Customers fill in NHIF forms. Regarding outpatient cover, NHIF proposes
to pay hospitals Sh740 for an outpatient visit, which is too little
considering that a recent cost-of-care report by the Institute for
Health Metrics and Evaluation found that the average cost of a single
outpatient visit at a public hospital in Kenya is Sh3,000. FILE PHOTO |
NATION MEDIA GROUP
Last Saturday more than 200 medical specialists and general
practitioners gathered for a meeting in Nairobi under the auspices of
the Kenya Medical Association.
Soon, a debate ensued
about why universal healthcare coverage in Kenya is doomed. The
discussion raised one fundamental question: will the proposed National
Hospital Insurance Fund (NHIF) medical cover meet members’ expectations?
You
have probably already realised that although you started paying the
enhanced premiums three months ago, you do not know what the NHIF cover
will pay for and what it will not.
Regarding
outpatient cover, NHIF proposes to pay hospitals Sh740 for an outpatient
visit, which is too little considering that a recent cost-of-care
report by the Institute for Health Metrics and Evaluation found that the
average cost of a single outpatient visit at a public hospital in Kenya
is Sh3,000.
Moreover, the report points out that the
average annual cost of treating a patient with a chronic illness (such
as diabetes, hypertension, HIV, and heart disease) who, due to the
nature of their illness must visit a doctor regularly, is Sh25,000,
which is 10 times higher than what NHIF is willing to pay.
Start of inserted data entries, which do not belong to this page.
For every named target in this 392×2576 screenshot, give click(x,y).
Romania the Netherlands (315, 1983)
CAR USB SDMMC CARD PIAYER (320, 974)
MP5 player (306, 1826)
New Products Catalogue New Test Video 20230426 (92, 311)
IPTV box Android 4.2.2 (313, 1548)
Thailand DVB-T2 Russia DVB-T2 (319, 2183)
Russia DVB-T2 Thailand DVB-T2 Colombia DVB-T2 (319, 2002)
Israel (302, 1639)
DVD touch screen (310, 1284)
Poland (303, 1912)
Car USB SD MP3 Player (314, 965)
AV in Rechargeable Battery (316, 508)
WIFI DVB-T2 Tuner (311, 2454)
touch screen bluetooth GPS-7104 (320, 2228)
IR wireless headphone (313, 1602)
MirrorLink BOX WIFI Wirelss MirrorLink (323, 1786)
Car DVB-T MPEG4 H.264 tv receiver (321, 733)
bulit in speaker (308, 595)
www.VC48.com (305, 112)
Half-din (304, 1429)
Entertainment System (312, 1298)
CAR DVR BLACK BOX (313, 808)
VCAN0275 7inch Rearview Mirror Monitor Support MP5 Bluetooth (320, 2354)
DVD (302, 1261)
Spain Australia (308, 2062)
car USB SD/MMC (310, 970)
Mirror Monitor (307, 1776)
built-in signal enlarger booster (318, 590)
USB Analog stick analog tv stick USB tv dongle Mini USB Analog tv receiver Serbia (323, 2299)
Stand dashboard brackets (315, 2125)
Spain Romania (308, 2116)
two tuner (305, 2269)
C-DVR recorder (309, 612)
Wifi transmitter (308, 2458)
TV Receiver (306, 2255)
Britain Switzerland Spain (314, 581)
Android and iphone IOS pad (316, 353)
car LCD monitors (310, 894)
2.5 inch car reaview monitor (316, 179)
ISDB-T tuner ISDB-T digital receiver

It is a sure bet that the irreconcilable deficit will automatically
result in unethical and intentional rationing of essential care under
the cover.
Similarly, NHIF’s claim that it will offer
comprehensive inpatient services and that members are at liberty to
attend any hospital should be taken with a grain of salt.
It
is now emerging that the fund does not intend to raise the daily
inpatient rebates, currently set at between Sh400 to Sh2,400, despite
raising members’ premiums five-fold.
The decision not
to revise inpatient rebate rates is counter to current local
evidence. In respect to inpatient costs, two things are known: First,
inpatient expenditure on treatment for cancer, injuries, and other
surgical procedures pushes about 1.48 million Kenyans into poverty every
year.
Second, the actual average cost of these
essential surgical procedures at public hospitals is Sh20,000, which is
15 times higher than the average NHIF reimbursement rate to these
hospitals. It could be assumed that it is for this reason that the
government has invested Sh38 billion to lease cancer diagnostic machines
and other equipment.
It is disheartening that the
State’s insurance will not pay the costs of treatment. Since cancer
treatment and surgical procedures attract a fee that is at least five
times higher in the private sector, most Kenyans will have to pay for
them.
Another cause for worry is that NHIF’s history is
dogged by inefficiency. In last year’s financial statements, payables
outstripped available revenue by a huge margin, yet there is no legal
provision on how potential budget deficits would be covered. The
dynamics of healthcare provision under devolution is another challenge.
There
is every possibility that public hospitals will catch the “Pumwani
hospital fever” that is exemplified by lack of management autonomy,
little emphasis on quality of care, and poor priority setting.
All
these issues point to a scheme that is not tuned to provide financial
risk protection. Clearly, the management seems to be clinging to the
hope that these conspicuous dysfunctions will not be noticed.